* The task *
Can you reproduce the data beneath, keeping every line exact?

Source records:
════════════════════

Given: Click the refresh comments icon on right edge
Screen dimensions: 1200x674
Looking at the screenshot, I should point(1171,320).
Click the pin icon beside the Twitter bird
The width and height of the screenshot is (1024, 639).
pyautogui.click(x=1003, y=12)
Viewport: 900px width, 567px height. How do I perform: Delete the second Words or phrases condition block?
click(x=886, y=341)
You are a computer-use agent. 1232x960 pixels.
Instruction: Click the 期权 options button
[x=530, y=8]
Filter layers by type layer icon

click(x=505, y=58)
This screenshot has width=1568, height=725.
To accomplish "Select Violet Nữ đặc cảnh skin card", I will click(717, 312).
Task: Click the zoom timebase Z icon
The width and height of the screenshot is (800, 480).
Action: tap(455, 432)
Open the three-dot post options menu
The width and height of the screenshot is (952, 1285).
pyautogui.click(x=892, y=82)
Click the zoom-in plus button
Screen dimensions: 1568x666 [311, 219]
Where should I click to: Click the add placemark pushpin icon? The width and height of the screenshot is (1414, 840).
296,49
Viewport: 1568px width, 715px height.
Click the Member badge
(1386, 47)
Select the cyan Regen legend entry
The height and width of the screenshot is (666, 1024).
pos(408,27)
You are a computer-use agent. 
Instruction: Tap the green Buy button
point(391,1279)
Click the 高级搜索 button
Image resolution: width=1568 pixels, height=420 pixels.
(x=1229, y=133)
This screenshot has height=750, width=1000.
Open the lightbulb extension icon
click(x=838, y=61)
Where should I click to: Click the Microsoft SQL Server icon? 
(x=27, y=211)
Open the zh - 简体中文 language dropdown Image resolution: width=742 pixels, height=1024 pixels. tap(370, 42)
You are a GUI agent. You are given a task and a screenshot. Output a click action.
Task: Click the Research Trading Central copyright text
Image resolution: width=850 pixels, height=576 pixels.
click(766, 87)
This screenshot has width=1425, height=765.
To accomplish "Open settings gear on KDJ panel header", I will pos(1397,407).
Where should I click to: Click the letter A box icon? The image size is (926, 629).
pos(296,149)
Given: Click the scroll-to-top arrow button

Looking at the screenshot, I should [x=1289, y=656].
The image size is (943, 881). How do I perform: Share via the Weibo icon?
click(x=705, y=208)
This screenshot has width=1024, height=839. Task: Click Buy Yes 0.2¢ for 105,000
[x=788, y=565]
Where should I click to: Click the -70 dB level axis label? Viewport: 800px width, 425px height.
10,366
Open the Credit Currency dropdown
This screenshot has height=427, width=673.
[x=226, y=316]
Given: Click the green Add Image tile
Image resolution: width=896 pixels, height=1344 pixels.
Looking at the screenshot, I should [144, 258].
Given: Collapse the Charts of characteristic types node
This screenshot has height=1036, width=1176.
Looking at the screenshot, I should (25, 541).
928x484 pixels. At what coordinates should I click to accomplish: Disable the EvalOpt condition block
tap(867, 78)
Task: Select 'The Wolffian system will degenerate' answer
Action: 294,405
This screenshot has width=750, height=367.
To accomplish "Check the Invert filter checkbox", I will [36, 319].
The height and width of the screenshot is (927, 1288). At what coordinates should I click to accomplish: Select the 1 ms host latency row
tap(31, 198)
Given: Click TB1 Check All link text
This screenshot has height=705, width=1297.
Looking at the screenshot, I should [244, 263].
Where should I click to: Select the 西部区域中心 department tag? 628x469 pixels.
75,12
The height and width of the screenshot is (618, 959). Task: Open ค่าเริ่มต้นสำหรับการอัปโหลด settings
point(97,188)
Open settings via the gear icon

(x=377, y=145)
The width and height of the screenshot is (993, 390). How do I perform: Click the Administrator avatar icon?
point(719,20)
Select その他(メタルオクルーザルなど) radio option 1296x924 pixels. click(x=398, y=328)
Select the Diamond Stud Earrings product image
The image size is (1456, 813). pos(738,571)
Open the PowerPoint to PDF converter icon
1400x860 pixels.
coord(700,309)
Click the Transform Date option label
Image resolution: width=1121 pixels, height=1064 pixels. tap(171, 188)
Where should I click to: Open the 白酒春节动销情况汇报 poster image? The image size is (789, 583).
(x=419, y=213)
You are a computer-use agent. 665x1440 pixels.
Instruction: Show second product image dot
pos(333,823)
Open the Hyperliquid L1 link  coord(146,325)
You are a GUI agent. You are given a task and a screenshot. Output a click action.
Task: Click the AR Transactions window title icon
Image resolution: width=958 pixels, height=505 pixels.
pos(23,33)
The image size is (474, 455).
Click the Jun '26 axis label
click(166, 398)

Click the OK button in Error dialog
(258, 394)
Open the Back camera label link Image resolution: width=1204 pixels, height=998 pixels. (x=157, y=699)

════════════════════

* Written solution *
Given: Click the refresh comments icon on right edge
Screen dimensions: 1200x674
Looking at the screenshot, I should point(1171,320).
Click the pin icon beside the Twitter bird
The width and height of the screenshot is (1024, 639).
pyautogui.click(x=1003, y=12)
Viewport: 900px width, 567px height. How do I perform: Delete the second Words or phrases condition block?
click(x=886, y=341)
You are a computer-use agent. 1232x960 pixels.
Instruction: Click the 期权 options button
[x=530, y=8]
Filter layers by type layer icon

click(x=505, y=58)
This screenshot has width=1568, height=725.
To accomplish "Select Violet Nữ đặc cảnh skin card", I will click(717, 312).
Task: Click the zoom timebase Z icon
The width and height of the screenshot is (800, 480).
Action: tap(455, 432)
Open the three-dot post options menu
The width and height of the screenshot is (952, 1285).
pyautogui.click(x=892, y=82)
Click the zoom-in plus button
Screen dimensions: 1568x666 [311, 219]
Where should I click to: Click the add placemark pushpin icon? The width and height of the screenshot is (1414, 840).
296,49
Viewport: 1568px width, 715px height.
Click the Member badge
(1386, 47)
Select the cyan Regen legend entry
The height and width of the screenshot is (666, 1024).
pos(408,27)
You are a computer-use agent. 
Instruction: Tap the green Buy button
point(391,1279)
Click the 高级搜索 button
Image resolution: width=1568 pixels, height=420 pixels.
(x=1229, y=133)
This screenshot has height=750, width=1000.
Open the lightbulb extension icon
click(x=838, y=61)
Where should I click to: Click the Microsoft SQL Server icon? 
(x=27, y=211)
Open the zh - 简体中文 language dropdown Image resolution: width=742 pixels, height=1024 pixels. tap(370, 42)
You are a GUI agent. You are given a task and a screenshot. Output a click action.
Task: Click the Research Trading Central copyright text
Image resolution: width=850 pixels, height=576 pixels.
click(766, 87)
This screenshot has width=1425, height=765.
To accomplish "Open settings gear on KDJ panel header", I will pos(1397,407).
Where should I click to: Click the letter A box icon? The image size is (926, 629).
pos(296,149)
Given: Click the scroll-to-top arrow button

Looking at the screenshot, I should [x=1289, y=656].
The image size is (943, 881). How do I perform: Share via the Weibo icon?
click(x=705, y=208)
This screenshot has width=1024, height=839. Task: Click Buy Yes 0.2¢ for 105,000
[x=788, y=565]
Where should I click to: Click the -70 dB level axis label? Viewport: 800px width, 425px height.
10,366
Open the Credit Currency dropdown
This screenshot has height=427, width=673.
[x=226, y=316]
Given: Click the green Add Image tile
Image resolution: width=896 pixels, height=1344 pixels.
Looking at the screenshot, I should [144, 258].
Given: Collapse the Charts of characteristic types node
This screenshot has height=1036, width=1176.
Looking at the screenshot, I should (25, 541).
928x484 pixels. At what coordinates should I click to accomplish: Disable the EvalOpt condition block
tap(867, 78)
Task: Select 'The Wolffian system will degenerate' answer
Action: 294,405
This screenshot has width=750, height=367.
To accomplish "Check the Invert filter checkbox", I will [36, 319].
The height and width of the screenshot is (927, 1288). At what coordinates should I click to accomplish: Select the 1 ms host latency row
tap(31, 198)
Given: Click TB1 Check All link text
This screenshot has height=705, width=1297.
Looking at the screenshot, I should [244, 263].
Where should I click to: Select the 西部区域中心 department tag? 628x469 pixels.
75,12
The height and width of the screenshot is (618, 959). Task: Open ค่าเริ่มต้นสำหรับการอัปโหลด settings
point(97,188)
Open settings via the gear icon

(x=377, y=145)
The width and height of the screenshot is (993, 390). How do I perform: Click the Administrator avatar icon?
point(719,20)
Select その他(メタルオクルーザルなど) radio option 1296x924 pixels. click(x=398, y=328)
Select the Diamond Stud Earrings product image
The image size is (1456, 813). pos(738,571)
Open the PowerPoint to PDF converter icon
1400x860 pixels.
coord(700,309)
Click the Transform Date option label
Image resolution: width=1121 pixels, height=1064 pixels. tap(171, 188)
Where should I click to: Open the 白酒春节动销情况汇报 poster image? The image size is (789, 583).
(x=419, y=213)
You are a computer-use agent. 665x1440 pixels.
Instruction: Show second product image dot
pos(333,823)
Open the Hyperliquid L1 link  coord(146,325)
You are a GUI agent. You are given a task and a screenshot. Output a click action.
Task: Click the AR Transactions window title icon
Image resolution: width=958 pixels, height=505 pixels.
pos(23,33)
The image size is (474, 455).
Click the Jun '26 axis label
click(166, 398)

Click the OK button in Error dialog
(258, 394)
Open the Back camera label link Image resolution: width=1204 pixels, height=998 pixels. (x=157, y=699)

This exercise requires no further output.